#### To do:
Each line from the start of the entries through the line that contains "You are a computer-use agent. The height" should be output exactly, please.

(Items from a data source)
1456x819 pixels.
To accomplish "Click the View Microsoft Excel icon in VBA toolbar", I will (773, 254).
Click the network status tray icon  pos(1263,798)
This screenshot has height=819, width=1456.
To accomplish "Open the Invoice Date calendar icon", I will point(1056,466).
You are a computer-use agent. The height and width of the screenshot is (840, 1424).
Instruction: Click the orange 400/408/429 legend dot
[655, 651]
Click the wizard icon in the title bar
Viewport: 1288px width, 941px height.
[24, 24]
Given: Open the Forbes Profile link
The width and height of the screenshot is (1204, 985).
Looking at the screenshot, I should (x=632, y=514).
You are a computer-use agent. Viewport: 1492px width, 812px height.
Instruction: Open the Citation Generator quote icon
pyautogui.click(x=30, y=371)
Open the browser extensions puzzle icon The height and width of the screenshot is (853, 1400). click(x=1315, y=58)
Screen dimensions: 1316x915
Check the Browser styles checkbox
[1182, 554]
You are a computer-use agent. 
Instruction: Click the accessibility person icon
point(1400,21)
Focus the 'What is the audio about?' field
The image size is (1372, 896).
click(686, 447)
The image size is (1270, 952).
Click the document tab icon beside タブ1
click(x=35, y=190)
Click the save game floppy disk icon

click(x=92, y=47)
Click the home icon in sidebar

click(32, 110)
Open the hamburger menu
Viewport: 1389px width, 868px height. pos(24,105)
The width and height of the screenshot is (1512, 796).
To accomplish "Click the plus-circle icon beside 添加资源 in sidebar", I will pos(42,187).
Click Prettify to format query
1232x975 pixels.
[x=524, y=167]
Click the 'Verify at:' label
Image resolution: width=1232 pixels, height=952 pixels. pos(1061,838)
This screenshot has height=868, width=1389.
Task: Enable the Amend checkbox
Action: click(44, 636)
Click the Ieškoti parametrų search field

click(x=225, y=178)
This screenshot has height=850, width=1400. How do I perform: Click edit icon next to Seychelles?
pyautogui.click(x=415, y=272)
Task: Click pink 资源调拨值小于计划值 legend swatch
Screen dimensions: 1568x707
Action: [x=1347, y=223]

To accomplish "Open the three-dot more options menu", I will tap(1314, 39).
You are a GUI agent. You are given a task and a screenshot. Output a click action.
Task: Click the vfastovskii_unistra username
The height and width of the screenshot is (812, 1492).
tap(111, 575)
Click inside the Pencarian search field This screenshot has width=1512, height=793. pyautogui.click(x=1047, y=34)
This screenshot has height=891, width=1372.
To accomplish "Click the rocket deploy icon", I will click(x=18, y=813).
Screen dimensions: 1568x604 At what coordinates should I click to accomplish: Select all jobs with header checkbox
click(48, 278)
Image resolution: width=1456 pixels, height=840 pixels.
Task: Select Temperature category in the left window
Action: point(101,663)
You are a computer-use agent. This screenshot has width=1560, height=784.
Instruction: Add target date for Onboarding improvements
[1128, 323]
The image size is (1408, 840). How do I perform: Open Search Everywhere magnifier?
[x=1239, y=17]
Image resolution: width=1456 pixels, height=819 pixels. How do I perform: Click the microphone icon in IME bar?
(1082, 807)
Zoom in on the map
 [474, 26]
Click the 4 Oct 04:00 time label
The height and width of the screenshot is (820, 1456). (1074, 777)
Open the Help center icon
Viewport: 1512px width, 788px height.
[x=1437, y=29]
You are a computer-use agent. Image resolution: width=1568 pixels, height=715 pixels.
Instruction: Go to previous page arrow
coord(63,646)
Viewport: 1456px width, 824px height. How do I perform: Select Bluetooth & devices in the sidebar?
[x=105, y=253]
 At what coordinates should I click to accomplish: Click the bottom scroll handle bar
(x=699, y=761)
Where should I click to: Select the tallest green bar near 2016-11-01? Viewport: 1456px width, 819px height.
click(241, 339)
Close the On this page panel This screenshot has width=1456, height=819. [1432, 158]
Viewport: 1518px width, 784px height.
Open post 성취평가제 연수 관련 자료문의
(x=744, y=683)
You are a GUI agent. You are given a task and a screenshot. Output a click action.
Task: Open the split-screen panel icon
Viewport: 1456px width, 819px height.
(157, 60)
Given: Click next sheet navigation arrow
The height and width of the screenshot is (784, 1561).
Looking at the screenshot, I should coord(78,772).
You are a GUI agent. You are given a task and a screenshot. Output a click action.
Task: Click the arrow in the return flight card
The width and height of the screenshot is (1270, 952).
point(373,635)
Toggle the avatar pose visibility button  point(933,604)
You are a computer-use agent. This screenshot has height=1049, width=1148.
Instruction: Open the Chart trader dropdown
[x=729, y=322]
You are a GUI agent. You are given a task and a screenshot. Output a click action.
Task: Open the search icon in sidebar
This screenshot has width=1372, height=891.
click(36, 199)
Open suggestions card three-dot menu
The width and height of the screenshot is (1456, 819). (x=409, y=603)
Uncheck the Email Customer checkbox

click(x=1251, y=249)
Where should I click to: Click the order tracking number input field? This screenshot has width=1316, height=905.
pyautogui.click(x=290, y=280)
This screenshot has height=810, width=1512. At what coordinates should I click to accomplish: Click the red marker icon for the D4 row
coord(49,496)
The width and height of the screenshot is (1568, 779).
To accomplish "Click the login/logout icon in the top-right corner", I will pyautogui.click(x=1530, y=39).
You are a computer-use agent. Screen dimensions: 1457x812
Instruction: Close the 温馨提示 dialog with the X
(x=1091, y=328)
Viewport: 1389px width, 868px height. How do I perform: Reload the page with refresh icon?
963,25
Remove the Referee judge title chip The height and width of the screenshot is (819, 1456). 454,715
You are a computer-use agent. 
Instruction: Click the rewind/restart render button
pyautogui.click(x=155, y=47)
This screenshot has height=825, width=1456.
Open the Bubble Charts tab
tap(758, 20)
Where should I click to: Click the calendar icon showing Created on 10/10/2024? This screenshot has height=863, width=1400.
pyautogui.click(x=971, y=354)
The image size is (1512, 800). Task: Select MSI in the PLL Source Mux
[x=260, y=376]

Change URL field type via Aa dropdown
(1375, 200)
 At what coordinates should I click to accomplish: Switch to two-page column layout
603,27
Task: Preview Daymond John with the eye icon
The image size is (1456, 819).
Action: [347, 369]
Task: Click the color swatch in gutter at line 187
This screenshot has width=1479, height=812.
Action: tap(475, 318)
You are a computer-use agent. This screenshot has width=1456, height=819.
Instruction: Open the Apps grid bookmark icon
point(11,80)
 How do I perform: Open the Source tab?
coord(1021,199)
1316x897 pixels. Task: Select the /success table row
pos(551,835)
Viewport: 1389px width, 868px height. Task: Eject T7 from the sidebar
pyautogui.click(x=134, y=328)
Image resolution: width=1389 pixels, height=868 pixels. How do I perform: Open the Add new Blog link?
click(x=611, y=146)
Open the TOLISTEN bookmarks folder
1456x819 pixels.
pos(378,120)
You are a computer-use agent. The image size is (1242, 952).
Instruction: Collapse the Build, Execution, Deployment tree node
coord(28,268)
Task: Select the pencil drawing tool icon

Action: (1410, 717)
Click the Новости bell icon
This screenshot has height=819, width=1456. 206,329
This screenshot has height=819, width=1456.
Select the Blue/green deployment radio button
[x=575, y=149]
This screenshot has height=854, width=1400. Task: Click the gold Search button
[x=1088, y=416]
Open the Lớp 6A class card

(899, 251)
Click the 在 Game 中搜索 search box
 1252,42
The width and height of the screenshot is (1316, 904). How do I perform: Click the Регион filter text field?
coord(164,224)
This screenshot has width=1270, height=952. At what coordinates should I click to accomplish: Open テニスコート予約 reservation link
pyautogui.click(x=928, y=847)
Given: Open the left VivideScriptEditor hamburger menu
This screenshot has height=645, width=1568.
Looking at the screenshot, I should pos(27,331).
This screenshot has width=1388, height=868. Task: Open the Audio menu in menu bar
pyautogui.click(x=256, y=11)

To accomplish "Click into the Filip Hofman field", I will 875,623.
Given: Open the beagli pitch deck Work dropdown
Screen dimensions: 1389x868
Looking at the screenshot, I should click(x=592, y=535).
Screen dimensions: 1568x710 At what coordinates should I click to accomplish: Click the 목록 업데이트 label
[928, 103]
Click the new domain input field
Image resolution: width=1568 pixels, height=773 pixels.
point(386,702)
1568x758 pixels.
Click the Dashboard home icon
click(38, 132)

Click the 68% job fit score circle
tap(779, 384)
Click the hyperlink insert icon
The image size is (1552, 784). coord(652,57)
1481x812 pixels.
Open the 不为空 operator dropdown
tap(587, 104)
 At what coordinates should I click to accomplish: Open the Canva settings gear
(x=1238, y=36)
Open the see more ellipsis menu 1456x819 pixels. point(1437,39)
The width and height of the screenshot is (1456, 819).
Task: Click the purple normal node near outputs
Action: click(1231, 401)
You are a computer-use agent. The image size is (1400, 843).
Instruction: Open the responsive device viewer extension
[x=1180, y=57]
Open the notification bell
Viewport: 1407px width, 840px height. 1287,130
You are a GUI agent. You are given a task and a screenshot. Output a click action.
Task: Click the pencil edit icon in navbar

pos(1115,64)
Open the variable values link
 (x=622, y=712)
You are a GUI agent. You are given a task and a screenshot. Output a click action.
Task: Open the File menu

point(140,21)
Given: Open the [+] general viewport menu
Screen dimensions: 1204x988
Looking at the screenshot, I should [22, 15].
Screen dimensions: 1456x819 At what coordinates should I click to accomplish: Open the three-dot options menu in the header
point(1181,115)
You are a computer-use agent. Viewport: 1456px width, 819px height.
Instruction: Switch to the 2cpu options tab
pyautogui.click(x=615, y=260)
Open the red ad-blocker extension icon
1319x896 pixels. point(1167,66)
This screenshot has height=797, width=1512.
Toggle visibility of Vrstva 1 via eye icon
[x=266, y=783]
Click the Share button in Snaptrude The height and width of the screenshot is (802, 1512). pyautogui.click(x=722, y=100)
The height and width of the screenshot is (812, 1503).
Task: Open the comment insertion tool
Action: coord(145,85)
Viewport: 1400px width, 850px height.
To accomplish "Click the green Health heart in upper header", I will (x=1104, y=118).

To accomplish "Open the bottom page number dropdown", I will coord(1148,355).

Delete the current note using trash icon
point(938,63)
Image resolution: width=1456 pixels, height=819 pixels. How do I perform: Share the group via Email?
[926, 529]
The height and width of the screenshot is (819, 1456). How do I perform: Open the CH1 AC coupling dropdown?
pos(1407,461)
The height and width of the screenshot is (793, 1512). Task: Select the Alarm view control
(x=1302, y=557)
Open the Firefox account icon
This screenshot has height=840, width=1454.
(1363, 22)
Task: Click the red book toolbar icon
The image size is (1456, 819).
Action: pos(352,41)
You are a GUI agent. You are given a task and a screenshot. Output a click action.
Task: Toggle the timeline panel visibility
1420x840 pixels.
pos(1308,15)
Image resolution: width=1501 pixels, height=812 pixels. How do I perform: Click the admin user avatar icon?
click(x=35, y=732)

#### Task answer:
1456x819 pixels.
To accomplish "Click the View Microsoft Excel icon in VBA toolbar", I will (773, 254).
Click the network status tray icon  pos(1263,798)
This screenshot has height=819, width=1456.
To accomplish "Open the Invoice Date calendar icon", I will point(1056,466).
You are a computer-use agent. The height and width of the screenshot is (840, 1424).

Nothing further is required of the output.